■ Aim of the exercise
Select the lines of the records containing the word "Toggle" and list them.

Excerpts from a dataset
★ ★ ★ ★ ★ ★ ★
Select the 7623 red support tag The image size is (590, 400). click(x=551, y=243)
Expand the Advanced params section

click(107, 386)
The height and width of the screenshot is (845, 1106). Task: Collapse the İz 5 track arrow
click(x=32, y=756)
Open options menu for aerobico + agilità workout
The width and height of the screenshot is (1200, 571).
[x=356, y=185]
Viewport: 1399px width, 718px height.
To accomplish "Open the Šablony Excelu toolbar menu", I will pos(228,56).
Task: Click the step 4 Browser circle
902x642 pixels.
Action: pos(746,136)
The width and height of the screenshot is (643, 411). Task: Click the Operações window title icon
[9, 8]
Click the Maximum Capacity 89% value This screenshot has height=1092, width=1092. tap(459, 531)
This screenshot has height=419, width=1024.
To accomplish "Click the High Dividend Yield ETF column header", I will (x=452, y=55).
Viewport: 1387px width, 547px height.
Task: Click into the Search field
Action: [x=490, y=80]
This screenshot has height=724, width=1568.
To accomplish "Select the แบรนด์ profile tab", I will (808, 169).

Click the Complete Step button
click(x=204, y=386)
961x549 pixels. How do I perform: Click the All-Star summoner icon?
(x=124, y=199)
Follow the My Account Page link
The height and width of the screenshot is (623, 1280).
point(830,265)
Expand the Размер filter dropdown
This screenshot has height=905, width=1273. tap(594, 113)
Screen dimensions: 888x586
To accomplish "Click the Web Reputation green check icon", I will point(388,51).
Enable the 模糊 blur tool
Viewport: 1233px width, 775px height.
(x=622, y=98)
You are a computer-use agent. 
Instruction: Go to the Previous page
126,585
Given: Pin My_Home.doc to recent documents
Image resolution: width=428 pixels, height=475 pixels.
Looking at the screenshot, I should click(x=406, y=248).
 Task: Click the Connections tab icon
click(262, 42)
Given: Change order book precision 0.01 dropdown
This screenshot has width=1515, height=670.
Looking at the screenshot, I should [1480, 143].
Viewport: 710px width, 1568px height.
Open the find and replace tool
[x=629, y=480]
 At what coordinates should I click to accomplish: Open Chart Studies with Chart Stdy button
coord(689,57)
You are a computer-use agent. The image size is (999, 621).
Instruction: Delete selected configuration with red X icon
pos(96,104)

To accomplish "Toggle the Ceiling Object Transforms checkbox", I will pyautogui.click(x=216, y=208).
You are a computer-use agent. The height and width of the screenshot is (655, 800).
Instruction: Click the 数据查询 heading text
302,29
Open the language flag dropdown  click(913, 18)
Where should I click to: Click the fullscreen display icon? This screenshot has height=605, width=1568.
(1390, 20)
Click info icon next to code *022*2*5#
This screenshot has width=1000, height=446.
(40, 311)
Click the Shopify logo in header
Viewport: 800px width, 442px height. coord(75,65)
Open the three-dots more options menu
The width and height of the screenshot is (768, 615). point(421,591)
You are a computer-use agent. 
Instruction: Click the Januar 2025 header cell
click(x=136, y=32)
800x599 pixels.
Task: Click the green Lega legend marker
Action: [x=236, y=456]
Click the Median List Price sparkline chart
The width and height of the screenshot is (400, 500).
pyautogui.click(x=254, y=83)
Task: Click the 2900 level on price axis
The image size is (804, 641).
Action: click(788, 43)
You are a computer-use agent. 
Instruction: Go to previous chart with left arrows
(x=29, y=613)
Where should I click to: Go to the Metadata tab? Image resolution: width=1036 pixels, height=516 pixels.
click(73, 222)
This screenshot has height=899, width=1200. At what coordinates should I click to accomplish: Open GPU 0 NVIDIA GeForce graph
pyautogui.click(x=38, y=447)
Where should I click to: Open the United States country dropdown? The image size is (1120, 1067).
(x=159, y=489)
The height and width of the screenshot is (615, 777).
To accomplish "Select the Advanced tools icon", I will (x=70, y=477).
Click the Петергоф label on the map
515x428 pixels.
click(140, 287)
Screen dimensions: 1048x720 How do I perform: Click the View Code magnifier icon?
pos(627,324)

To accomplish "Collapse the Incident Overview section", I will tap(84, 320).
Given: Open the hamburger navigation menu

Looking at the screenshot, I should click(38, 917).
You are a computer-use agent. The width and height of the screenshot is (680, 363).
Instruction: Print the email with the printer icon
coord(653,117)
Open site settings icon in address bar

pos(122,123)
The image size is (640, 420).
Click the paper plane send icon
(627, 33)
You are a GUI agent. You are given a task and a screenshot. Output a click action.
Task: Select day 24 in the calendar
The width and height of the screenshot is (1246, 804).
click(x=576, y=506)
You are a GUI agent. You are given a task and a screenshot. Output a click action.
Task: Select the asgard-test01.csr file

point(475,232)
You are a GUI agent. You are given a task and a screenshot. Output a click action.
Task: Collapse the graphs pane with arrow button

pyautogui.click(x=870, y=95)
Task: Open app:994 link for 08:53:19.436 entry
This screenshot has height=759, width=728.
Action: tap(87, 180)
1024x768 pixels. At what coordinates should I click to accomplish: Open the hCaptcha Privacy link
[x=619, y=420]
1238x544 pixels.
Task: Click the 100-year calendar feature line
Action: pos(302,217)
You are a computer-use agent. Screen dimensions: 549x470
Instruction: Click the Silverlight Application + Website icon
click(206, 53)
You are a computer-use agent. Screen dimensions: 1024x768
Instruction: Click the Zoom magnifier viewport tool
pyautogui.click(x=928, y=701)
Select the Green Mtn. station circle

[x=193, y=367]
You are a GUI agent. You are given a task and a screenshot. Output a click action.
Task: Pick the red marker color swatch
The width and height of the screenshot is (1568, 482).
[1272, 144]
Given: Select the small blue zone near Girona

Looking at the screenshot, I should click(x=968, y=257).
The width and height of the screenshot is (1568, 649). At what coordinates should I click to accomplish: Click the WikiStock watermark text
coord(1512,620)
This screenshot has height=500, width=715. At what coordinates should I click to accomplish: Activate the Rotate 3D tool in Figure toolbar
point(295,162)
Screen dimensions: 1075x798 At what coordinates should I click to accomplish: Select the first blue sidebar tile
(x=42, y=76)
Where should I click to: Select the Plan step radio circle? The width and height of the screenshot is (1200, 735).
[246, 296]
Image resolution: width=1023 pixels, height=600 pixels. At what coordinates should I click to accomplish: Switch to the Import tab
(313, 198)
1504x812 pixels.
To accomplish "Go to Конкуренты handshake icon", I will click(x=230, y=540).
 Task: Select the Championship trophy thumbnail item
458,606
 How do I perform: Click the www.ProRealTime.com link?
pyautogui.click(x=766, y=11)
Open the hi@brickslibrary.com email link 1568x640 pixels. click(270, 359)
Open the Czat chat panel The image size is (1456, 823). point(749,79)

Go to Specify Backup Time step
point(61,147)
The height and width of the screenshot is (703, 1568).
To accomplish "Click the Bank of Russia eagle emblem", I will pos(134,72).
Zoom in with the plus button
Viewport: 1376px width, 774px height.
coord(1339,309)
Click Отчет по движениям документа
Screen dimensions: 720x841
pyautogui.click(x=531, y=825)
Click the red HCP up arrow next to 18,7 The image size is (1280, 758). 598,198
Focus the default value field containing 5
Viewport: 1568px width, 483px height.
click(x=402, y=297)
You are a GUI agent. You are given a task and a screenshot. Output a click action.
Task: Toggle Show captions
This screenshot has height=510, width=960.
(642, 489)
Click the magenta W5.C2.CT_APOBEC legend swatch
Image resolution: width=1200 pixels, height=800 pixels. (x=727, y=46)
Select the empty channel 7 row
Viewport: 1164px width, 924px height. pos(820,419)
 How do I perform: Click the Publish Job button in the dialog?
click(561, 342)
★ ★ ★ ★ ★ ★ ★
■ Exercise solution
To accomplish "Toggle the Ceiling Object Transforms checkbox", I will pyautogui.click(x=216, y=208).
Task: Toggle Show captions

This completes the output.